● **Action item**
Beginning with the line that contains "Task: Click info", print each line to the end of the data exactly. Omit the pictures.

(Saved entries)
━━━━━━

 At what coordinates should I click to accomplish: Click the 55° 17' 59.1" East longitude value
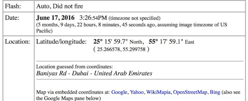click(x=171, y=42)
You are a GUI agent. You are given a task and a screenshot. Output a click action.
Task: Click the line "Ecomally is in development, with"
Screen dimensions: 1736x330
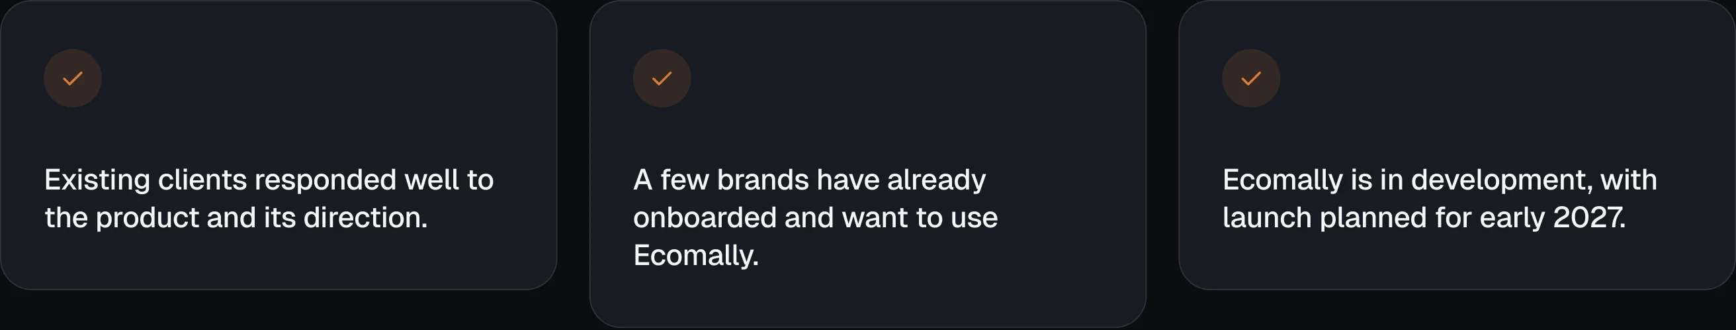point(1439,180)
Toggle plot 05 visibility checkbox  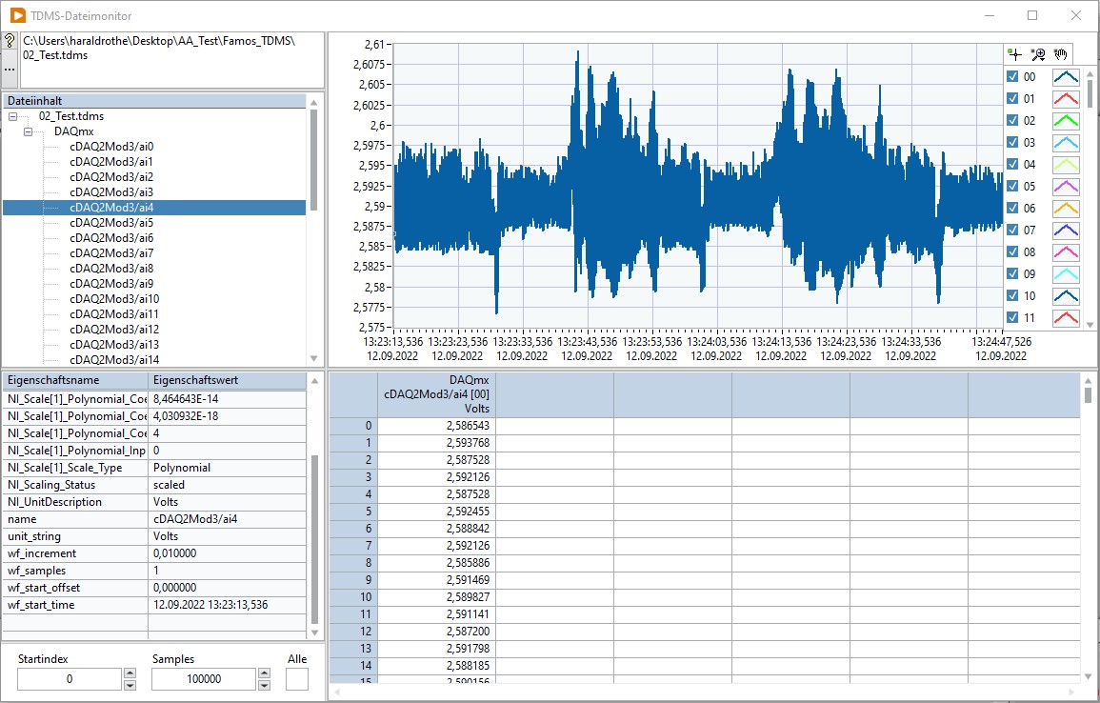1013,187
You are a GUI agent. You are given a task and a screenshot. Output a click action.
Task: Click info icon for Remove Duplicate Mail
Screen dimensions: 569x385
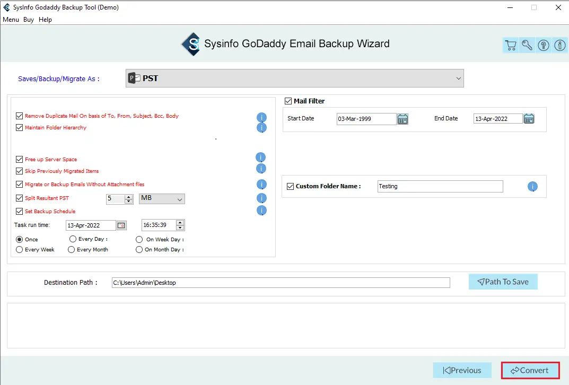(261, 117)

━━━━━━

● **Answer to this exercise**
Task: Click info icon for Remove Duplicate Mail
Screen dimensions: 569x385
(261, 117)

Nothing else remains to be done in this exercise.